The Power Threat Meaning (PTM) Framework provides a way of helping people create a hopeful narrative about their lives and personal difficulties (see BPS News item with links to full framework and a shorter overview). It is a very impressive, well-referenced document. It attempts to provide an over-arching structure, as an alternative to functional psychiatric diagnosis, for identifying patterns of meaning-based threat responses to the negative operation of power causing emotional distress, unusual experiences and troubled or troubling behaviour.
I have always tended to emphasis the limitations of psychiatric diagnosis rather than suggesting a need for an alternative (eg. see previous post). Psychiatric diagnosis needs to be recognised for what it is. It is more important to ask how people are responding and to what, rather than look for a name for their problems. The primary focus should be on understanding the conditions of their mental responses rather than be concerned about symptoms and disease. The person should, therefore, be the essential element in assessment and there will be inevitable uncertainty in practice. Here I totally agree with the PTM Framework.

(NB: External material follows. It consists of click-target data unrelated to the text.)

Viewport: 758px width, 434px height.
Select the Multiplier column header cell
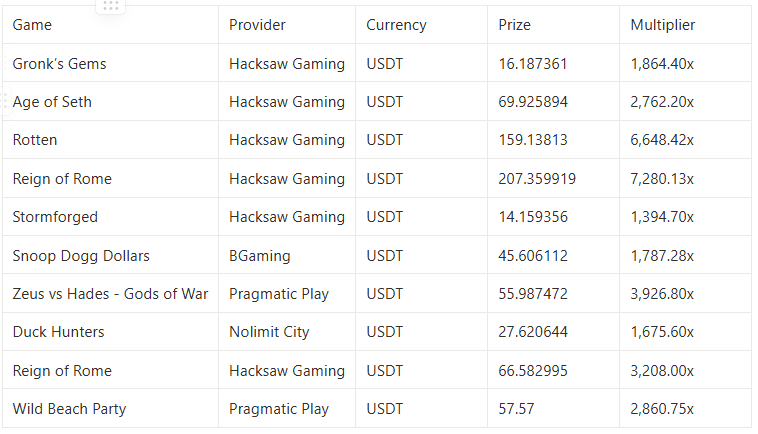tap(685, 25)
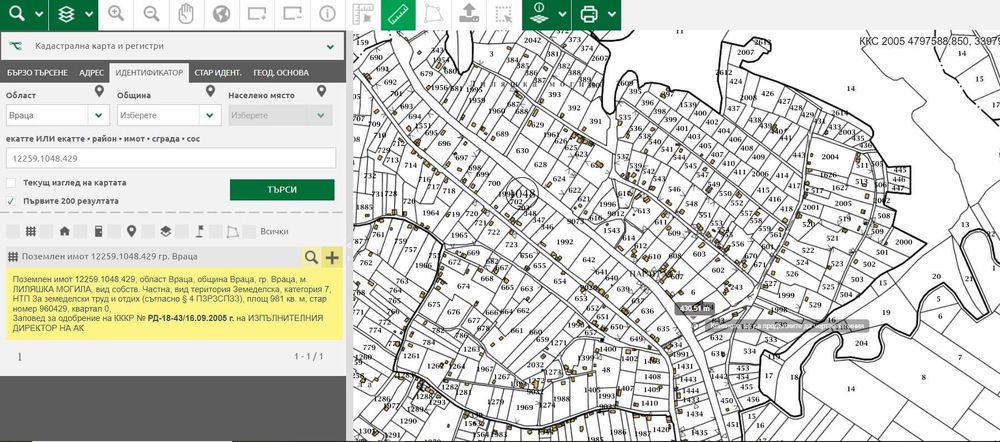Image resolution: width=1000 pixels, height=442 pixels.
Task: Click the globe full extent icon
Action: click(221, 14)
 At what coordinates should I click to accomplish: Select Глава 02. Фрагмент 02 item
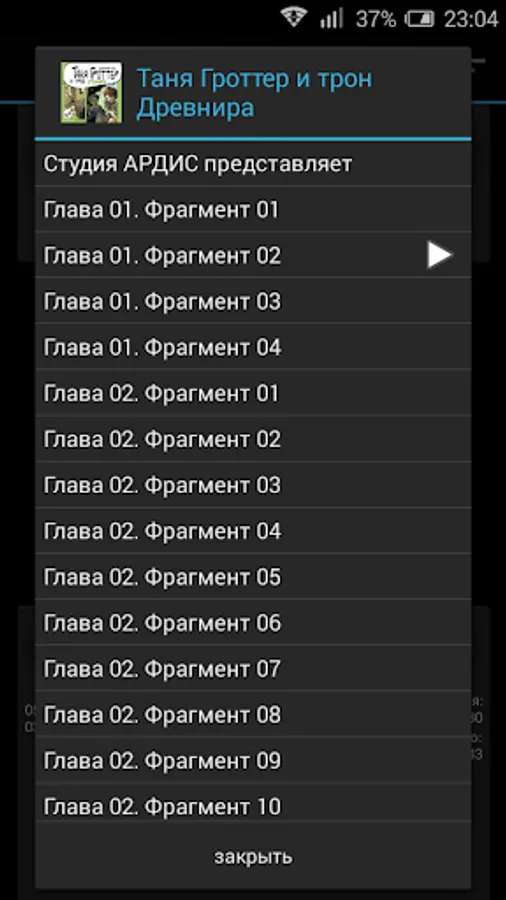(253, 439)
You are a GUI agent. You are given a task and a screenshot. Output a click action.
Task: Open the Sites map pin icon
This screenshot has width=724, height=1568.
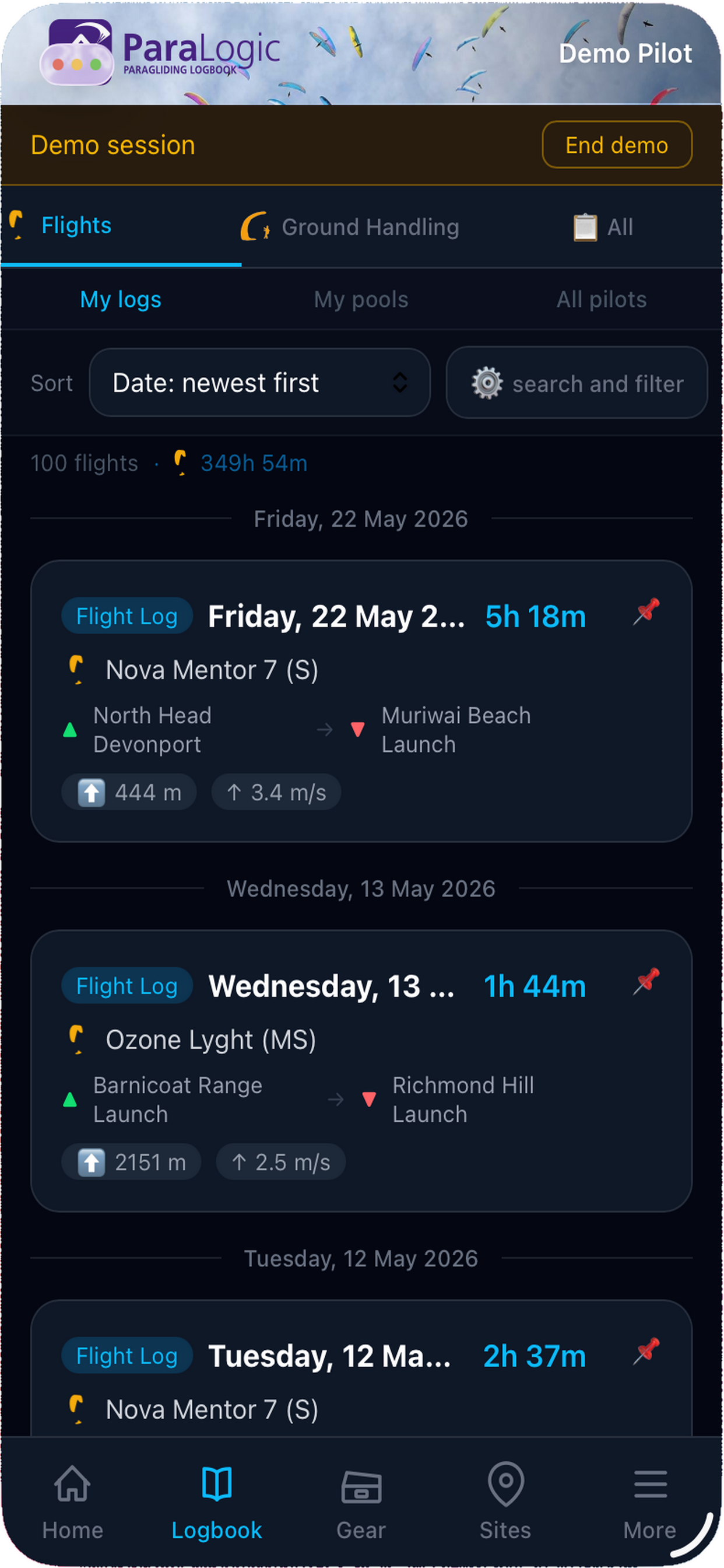[505, 1483]
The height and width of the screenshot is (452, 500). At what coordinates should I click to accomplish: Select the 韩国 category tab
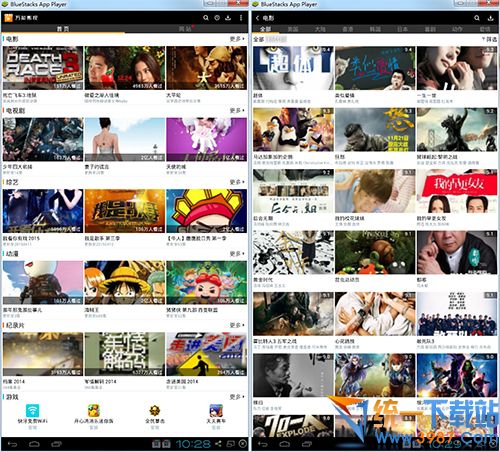pyautogui.click(x=375, y=29)

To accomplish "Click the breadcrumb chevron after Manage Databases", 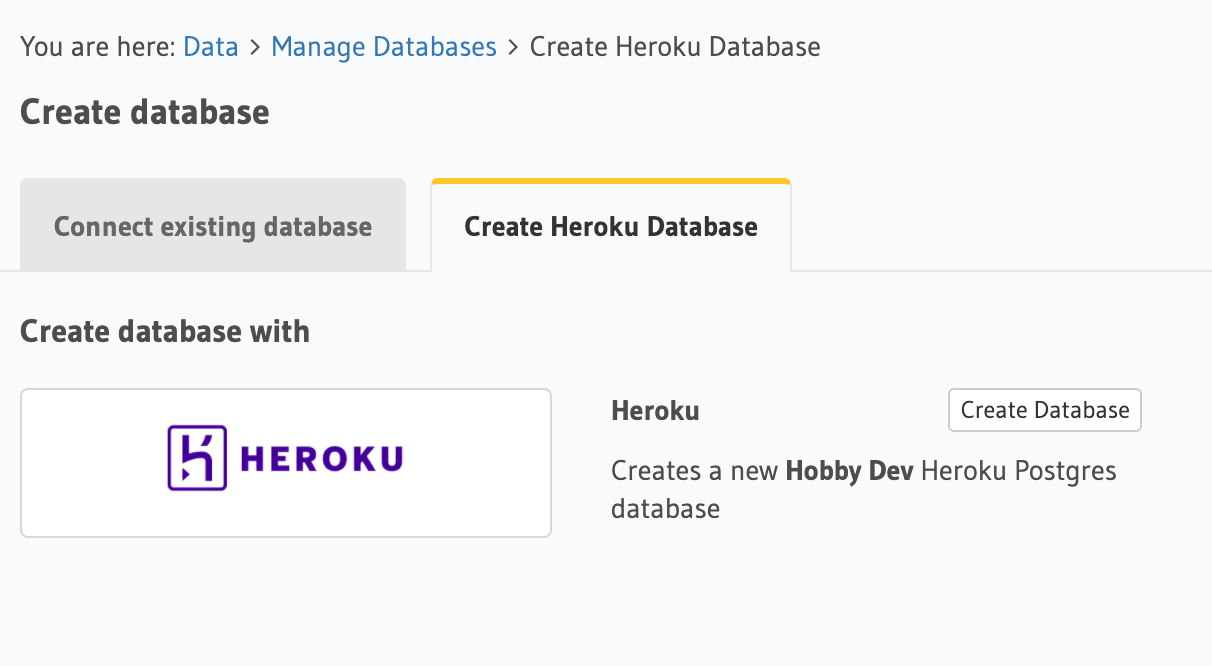I will click(x=513, y=47).
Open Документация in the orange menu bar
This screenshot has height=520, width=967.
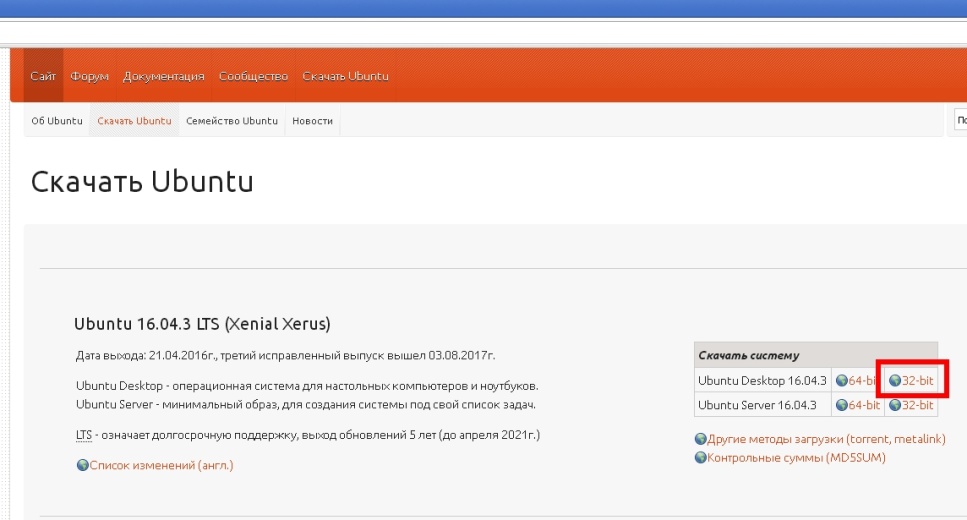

I just think that this focus on formulation does not necessarily lead to the abandonment of psychiatric diagnosis. Diagnosis can be justified as an attempt to manage clinical complexity and the PTM framework itself does recognise patterns of responses. There will inevitably be fuzzy boundaries between different groupings with no absolute distinctions. Certainly I’m not suggesting there are natural kinds of mental disorders. Diagnostic categories can only be justified by their clinical utility and should be no more than working concepts for clinicians. They are merely unobservable hypothetical constructs, more of a prototype or ideal type. The problem is that psychiatry too easily reifies diagnostic concepts by assuming that they are entities justifying psychiatric treatment. Here I think the PTM framework provides a valuable counter to this tendency.